For more inspired braidings of the bebop and Cuban traditions, listen to “Con Alma” from Gillespie’s 1954 album Afro, a prime example of Gillespie adding sophisticated harmonies to already rhythmically multilayered Afro-Cuban music. Also, check out his take on Antonio Carlos Jobim and Vinicius De Moraes’ “No More Blues,” which can be found on 2004’s Dizzy For President.
The later years
In 1956, Gillespie went on tours sponsored by the State Department, an undertaking that also involved Louis Armstrong, Dave Brubeck, Benny Goodman, and Duke Ellington.
After that “Jazz Ambassadors” program wrapped up, Gillespie remained an ambassador for the music in his own right, leading small groups with sidemen like a young Quincy Jones, a then-teenaged trumpeter Lee Morgan, alto saxophonist Phil Woods, and pianist Wynton Kelly.
In 1968, Gillespie converted to the Baha’i faith, which hinges on the idea that humanity is part of one family – a concept that defined the latter period of his life. While Gillespie stayed mostly in first-gear creatively in the ensuing decades, he remained a first-rate trumpeter and educator.
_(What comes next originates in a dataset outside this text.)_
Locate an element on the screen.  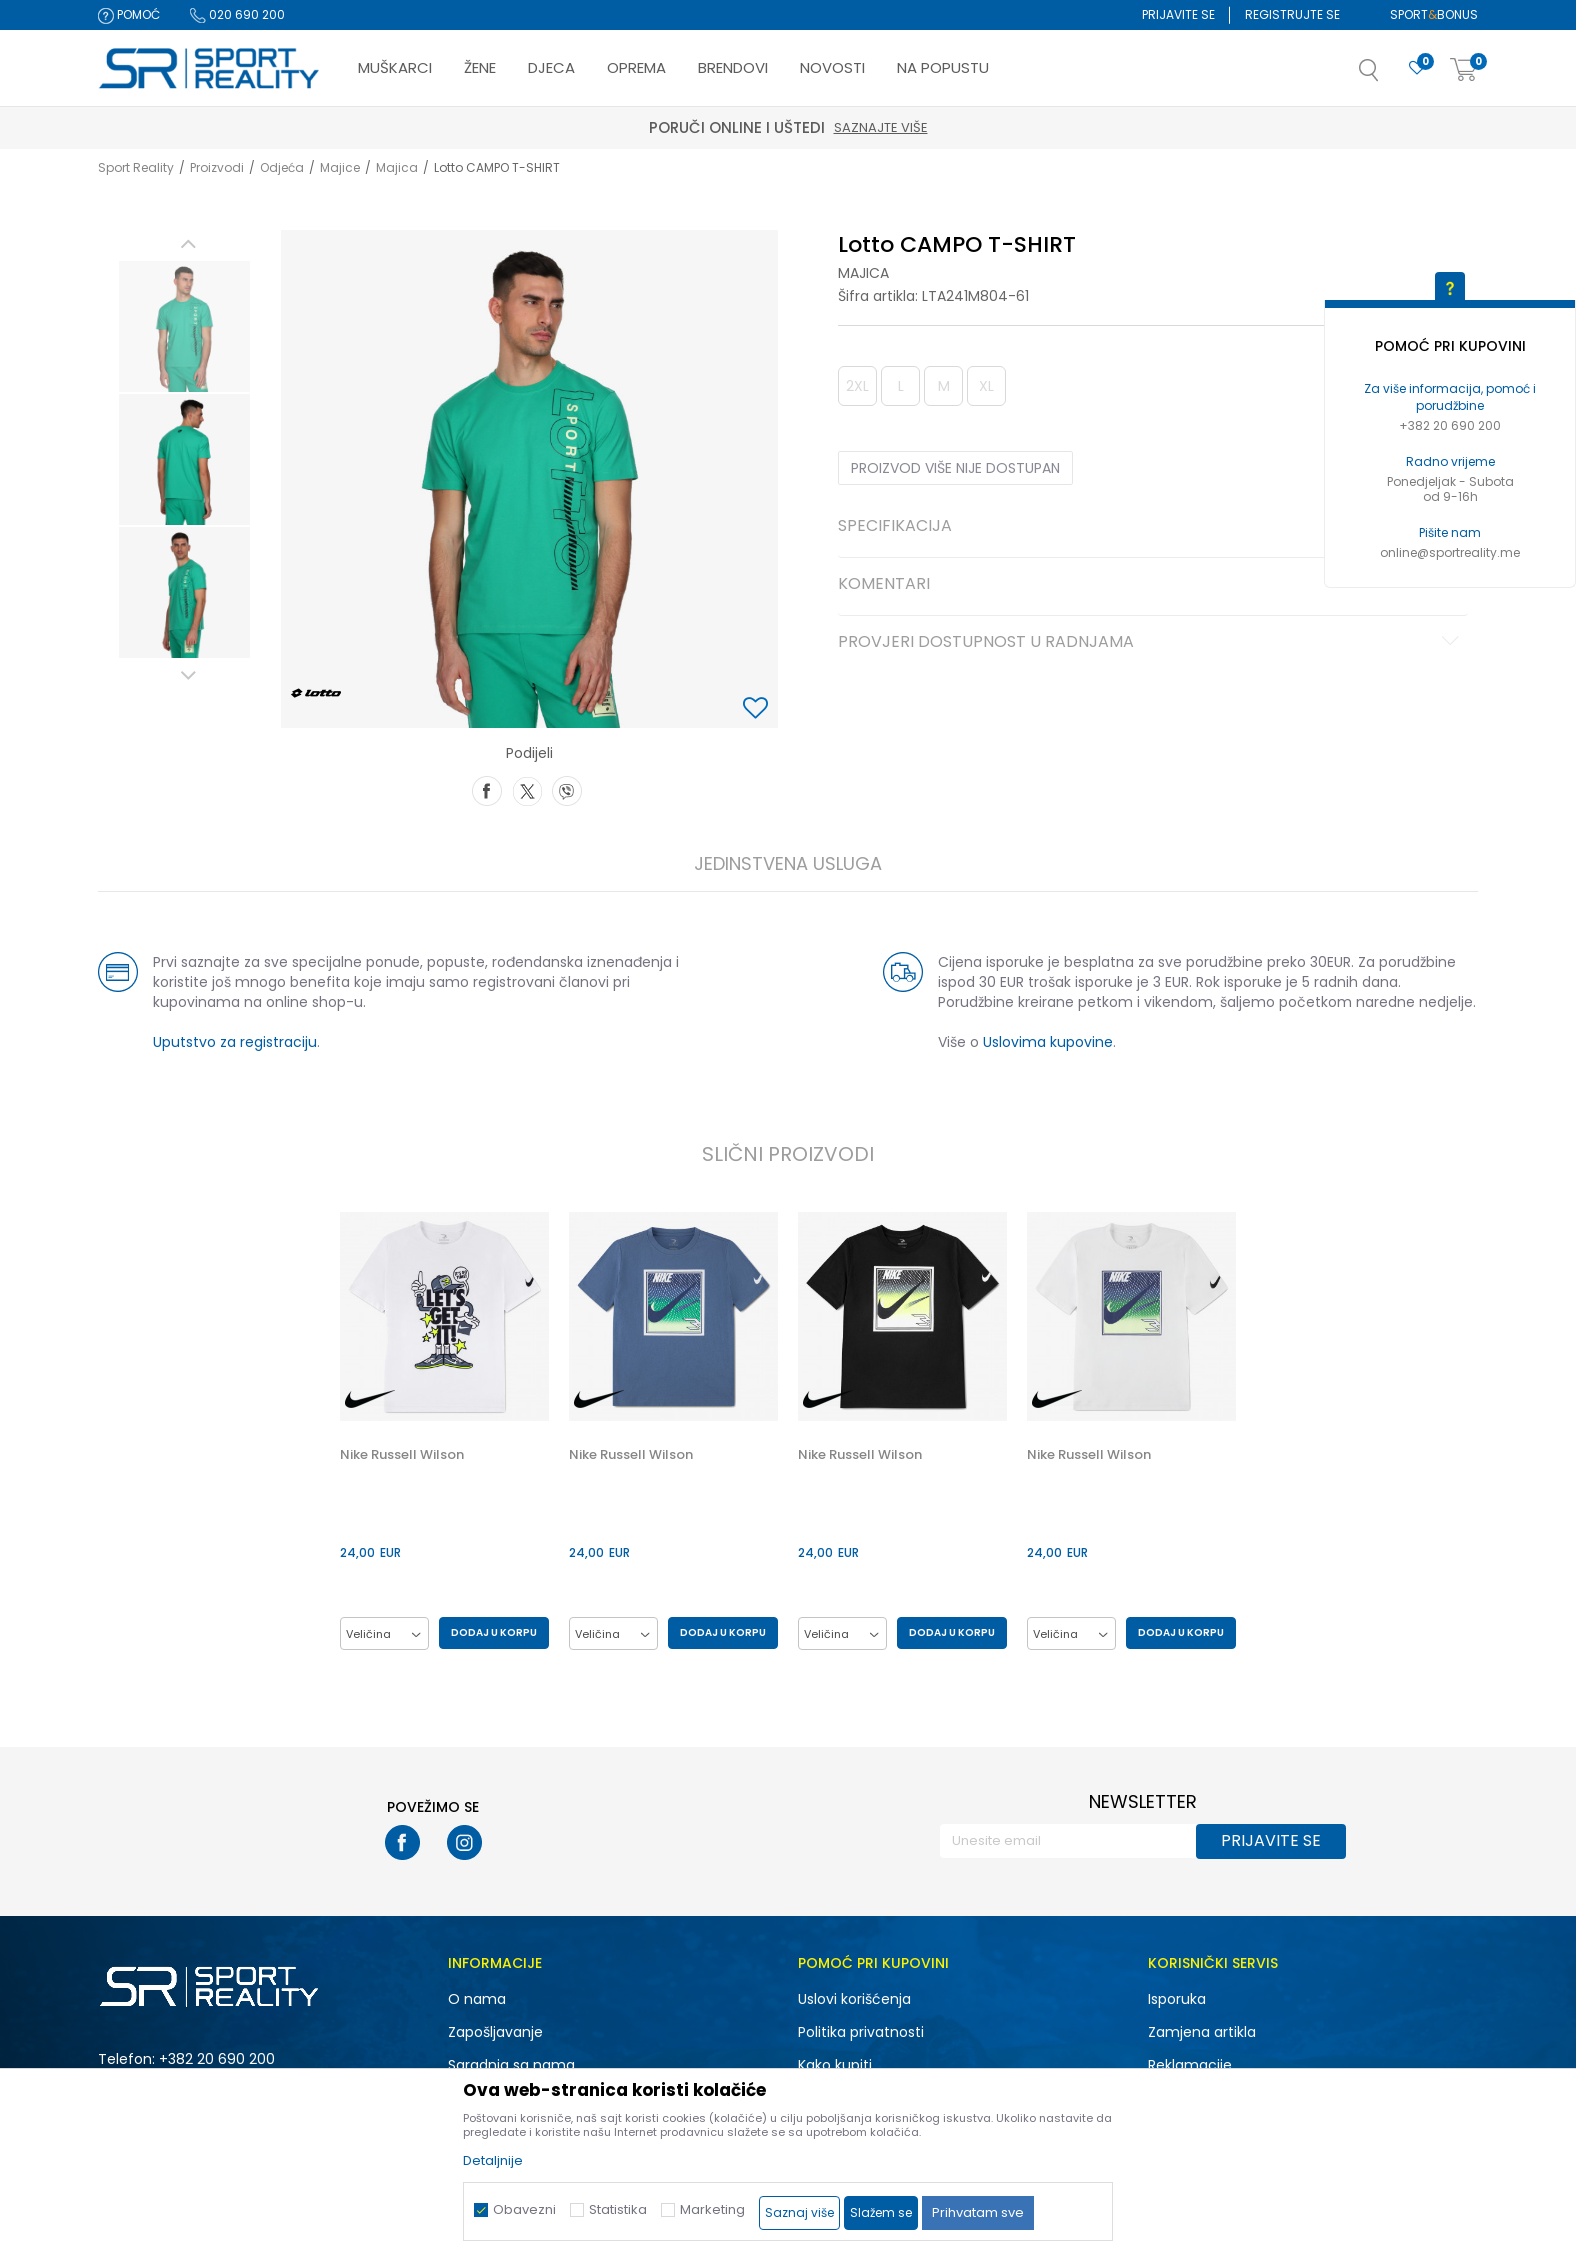
Zapošljavanje is located at coordinates (495, 2032).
Although the jazz world he once reigned over was crawling with imitators, they knew he was still the boss. For stellar late-period Gillespie, check out 1974’s Dizzy Gillespie and Oscar Peterson, a duet album between himself and the piano giant. Their original “Mozambique” shows how his abilities remained undimmed.
Gillespie died of pancreatic cancer in 1993 at 75. “[M]aybe my role in music is just a stepping-stone to a higher role,” he wrote at the end of his autobiography. “The highest role is the role in the service of humanity, and if I can make that, then I’ll be happy. When I breathe the last time, it’ll be a happy breath.”